When you see Element in the variable section of a function such as Maximize, it always means you are dealing with geometric regions, although it is not necessarily immediately obvious. Values in geometric regions are always vectors, even when that vector has a length of one. So it happens to be in the case of Interval, when it is interpreted to be a region. Like some graphics primitives, Interval has second meaning in this context. This kind of constrained variable is declared in a form like Element[{x}, Interval[{0, 1}]]. Compare this with Element[{x, y}, Disk[]].

So, such declarations should have curly braces, right? Not quite. There are also symbolic vectors which are a feature that isn't documented very well. They don't have curly braces, even if they involve both Element and a geometric region. These are such as Element[v, Interval[{0, 1}]] or Element[v, Disk[]]. Sometimes these symbolic vectors can be used directly also on the equation side; consider Maximize[Norm[v], Element[v, Disk[]]], for instance. (Sadly mixing normal and symbolic vectors doesn't work as nicely as one might hope.)
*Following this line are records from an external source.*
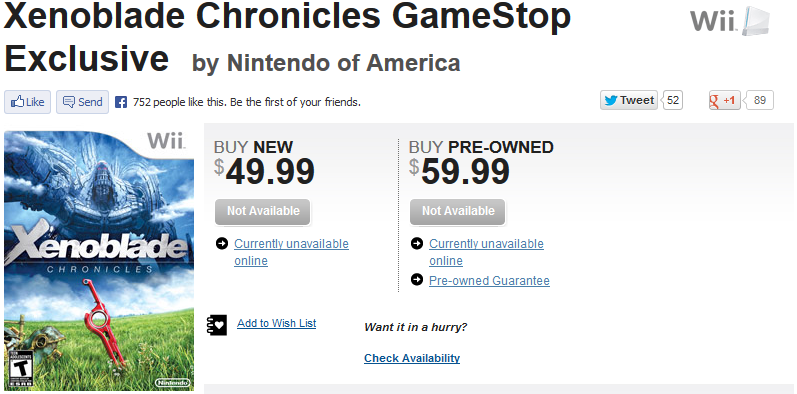
Task: Open the Google +1 count bubble showing 89
Action: (759, 100)
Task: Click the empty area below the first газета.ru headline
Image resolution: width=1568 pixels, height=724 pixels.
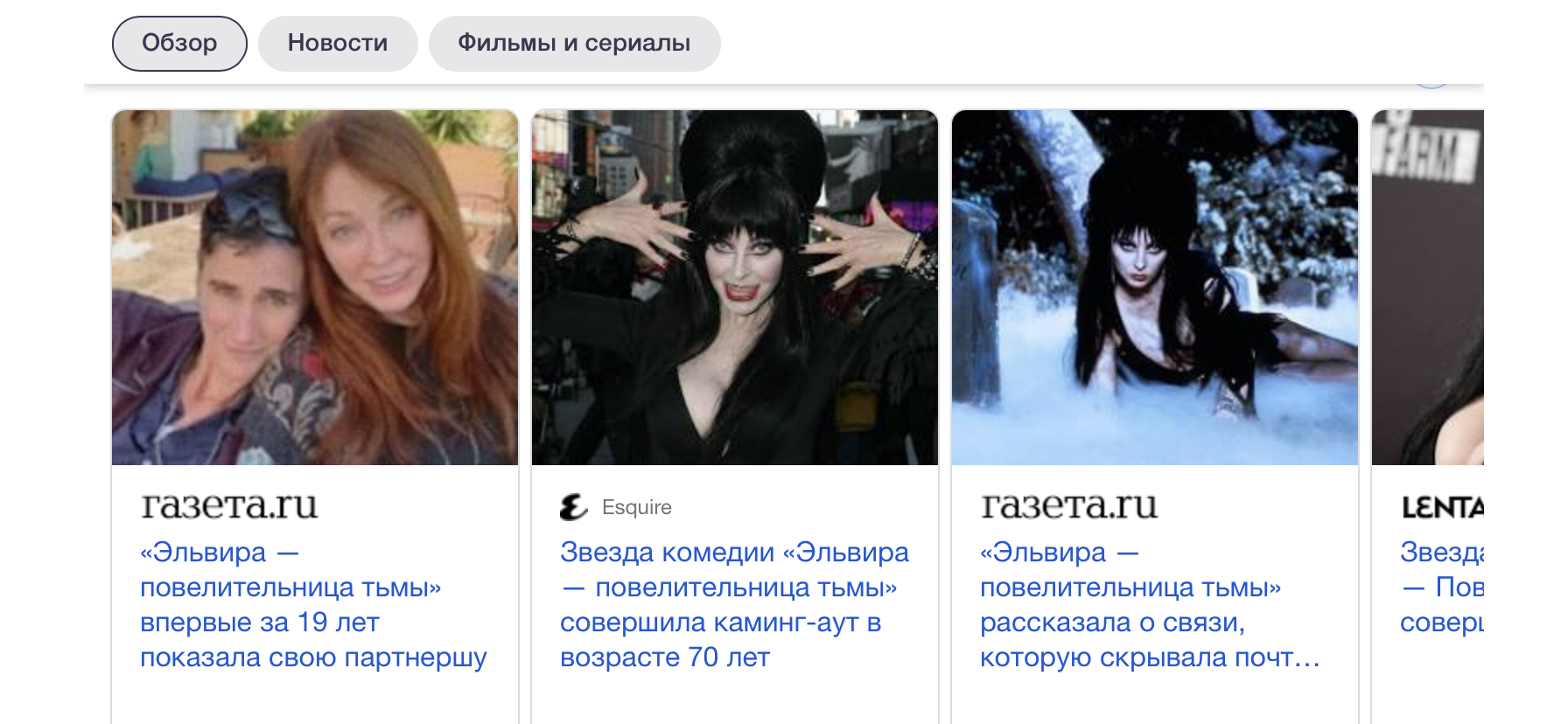Action: coord(315,700)
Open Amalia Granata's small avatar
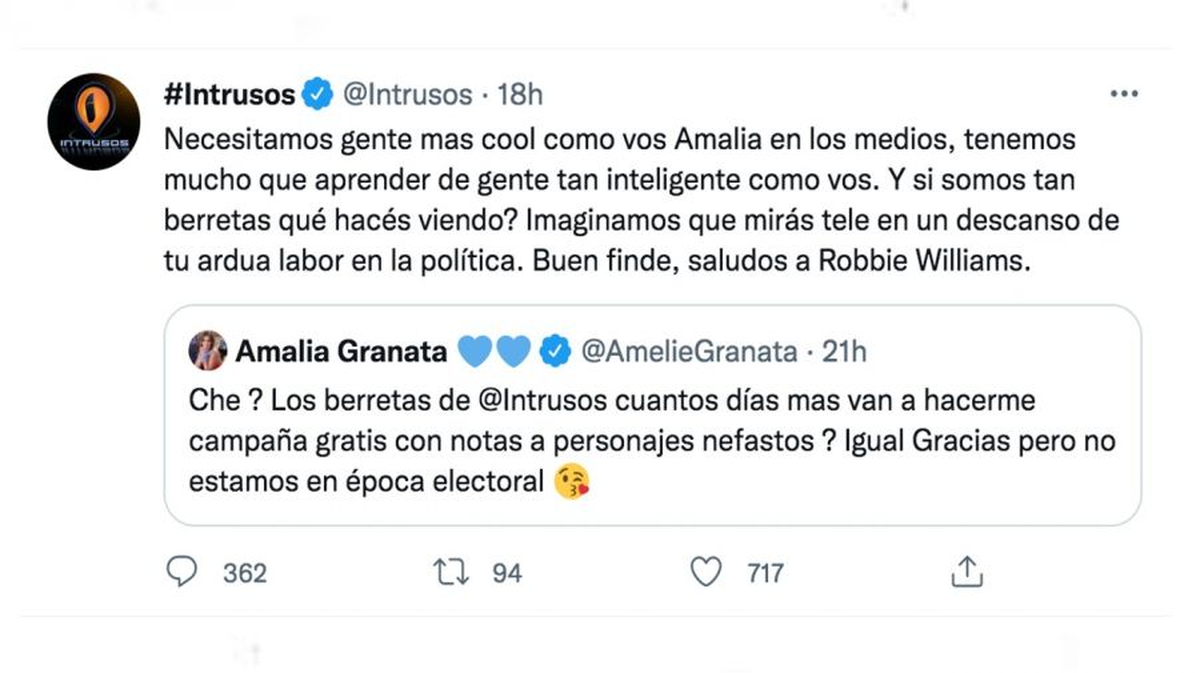The width and height of the screenshot is (1200, 673). coord(208,351)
This form allows for accessing individual components of symbolic vectors using Indexed, which is used like this: Maximize[Indexed[x, 1] - Indexed[x, 1]^2, Element[x, Interval[{0, 1}]]].
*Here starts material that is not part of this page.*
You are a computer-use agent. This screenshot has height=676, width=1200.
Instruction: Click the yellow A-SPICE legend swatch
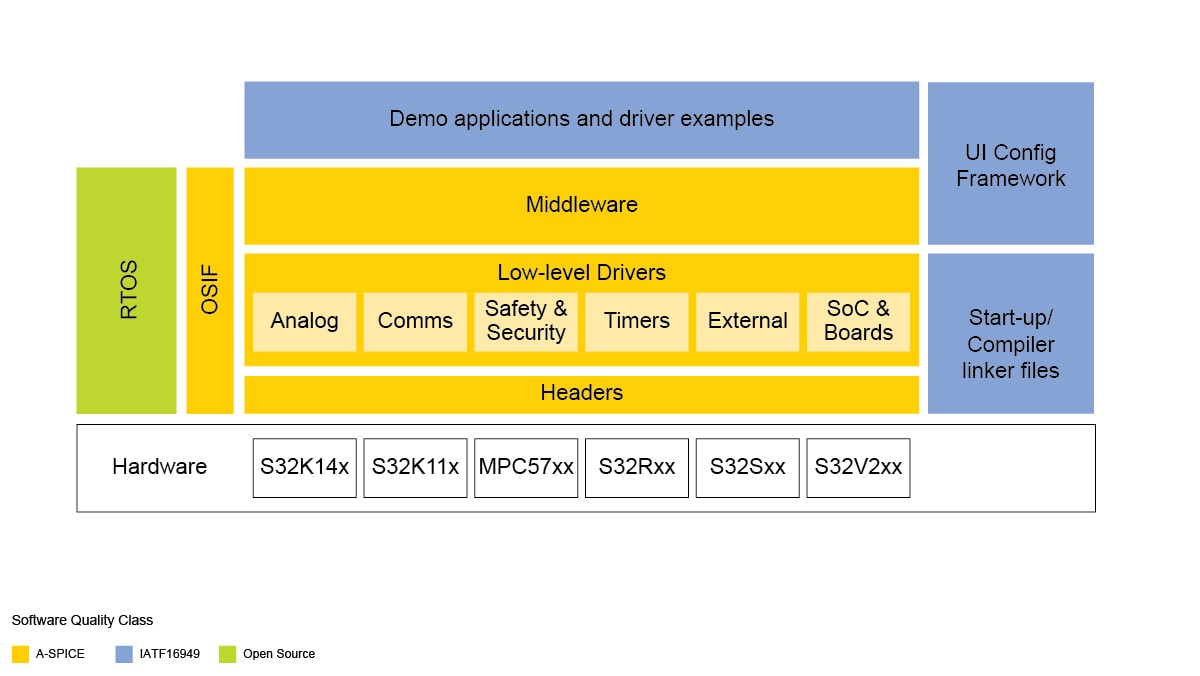click(20, 654)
Note that in case of list-based coordinates, results list those variables as individual scalars:

Maximize[y + x^2, Element[{x, y}, Disk[]]]
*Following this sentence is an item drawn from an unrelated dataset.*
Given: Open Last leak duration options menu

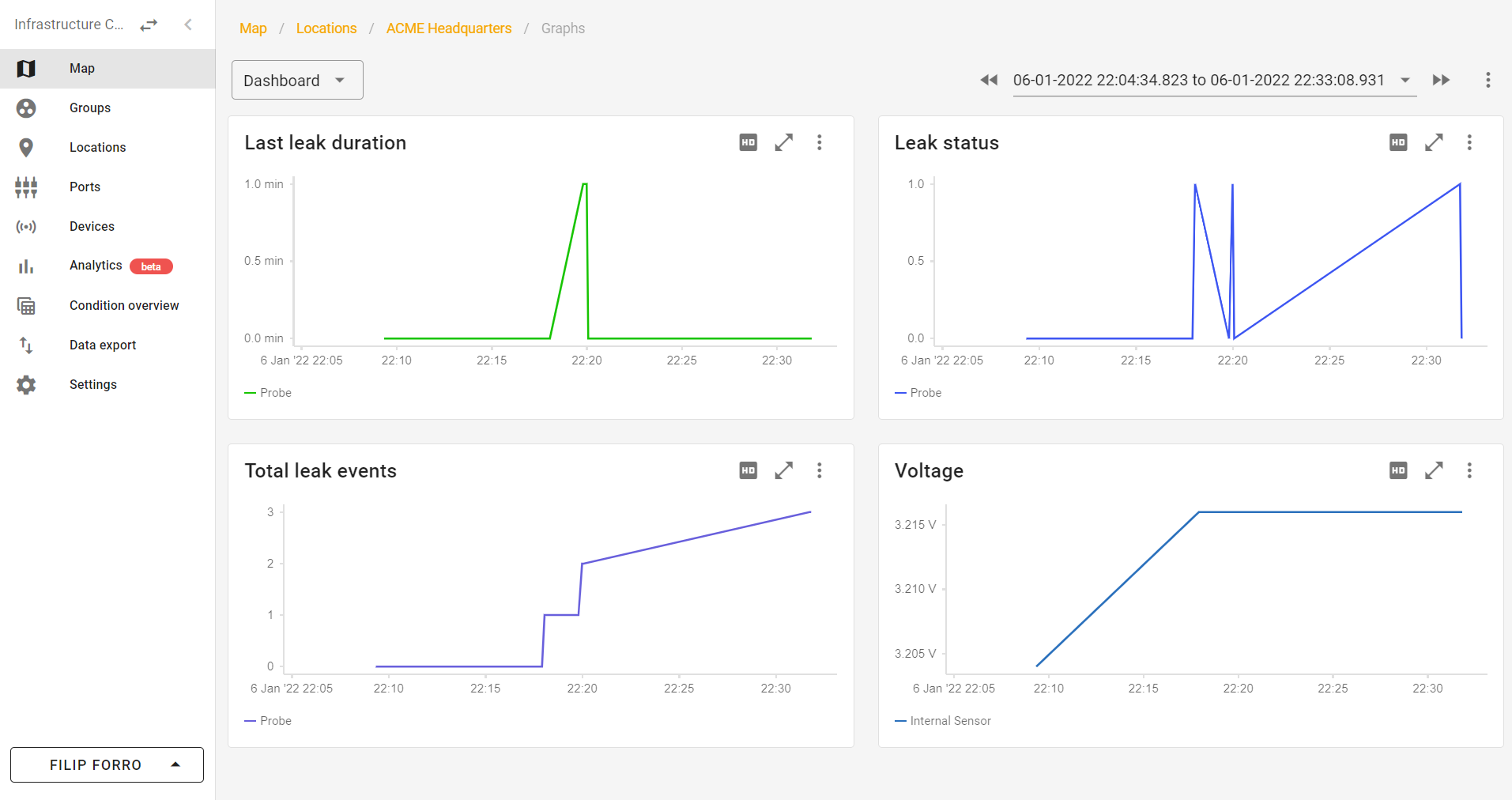Looking at the screenshot, I should 819,142.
(* {5/4, {x -> -(Sqrt[3]/2), y -> 1/2}} *)

... but in the case of symbolic vectors, as vector values:

Maximize[Indexed[v, 2] + Indexed[v, 1]^2, Element[v, Disk[]]]

(* {5/4, {v -> {-(Sqrt[3]/2), 1/2}}} *)

Interval is just one of these regions that can be used, and its elements are also vectors.

EDIT: A side note: FindMaximum doesn't understand region constraints in the variable declaration part. This is understandable, but unfortunately it doesn't understand that in its constraints either, which saddens me. This does work, though (as it expands to normal inequalities):

With[{h = 0.2}, 
 FindMaximum[{(-h^2/3)*(-1/x^2), 
   RegionMember[Interval[{8.1, 8.5}], {x}]}, x]]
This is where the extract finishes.